What Are Embeddings? A Plain-English Guide for Developers

How text and images become vectors a computer can compare by meaning — the foundation of semantic search and RAG.

By Aquila Team Updated June 19, 2026

An embedding is a list of numbers — a vector — that captures the meaning of a piece of content. An embedding model reads some text (or an image, or audio) and outputs a fixed-length array of numbers, say 768 of them. The crucial property: things that mean similar things get vectors that sit close together, and unrelated things get vectors that sit far apart. That single idea — turning meaning into geometry — is what powers semantic search, recommendations, clustering, and RAG. This guide explains embeddings from the ground up, no math degree required.

This is a conceptual primer. When you’re ready to actually pick a model, see Best Local Embedding Models; for the search technique that uses embeddings, see What Is Semantic Search.

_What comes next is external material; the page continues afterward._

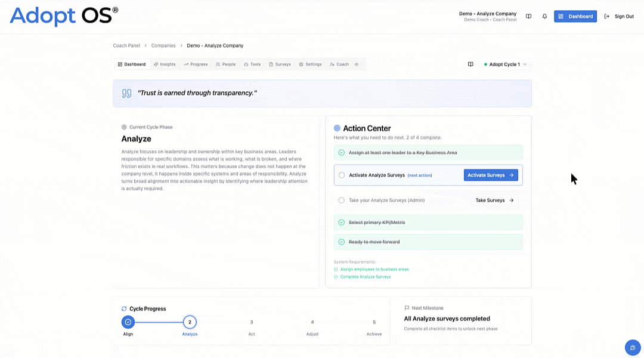Open the eye icon menu after Coach tab
Image resolution: width=644 pixels, height=358 pixels.
click(357, 64)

The core idea: meaning as coordinates

Imagine a map where every word, sentence, or document is a point. On this map, “dog” and “puppy” are neighbors. “Dog” and “cat” are a bit further apart but still in the same animal neighborhood. “Dog” and “quarterly tax filing” are on opposite sides of town.

An embedding is just the coordinates of a point on that map — except the map isn’t 2D, it’s hundreds of dimensions. You can’t picture 768 dimensions, but the math works the same way it does in 2D: points close together are similar, points far apart are different. The embedding model’s entire job is to place text on this map so that distance equals meaning.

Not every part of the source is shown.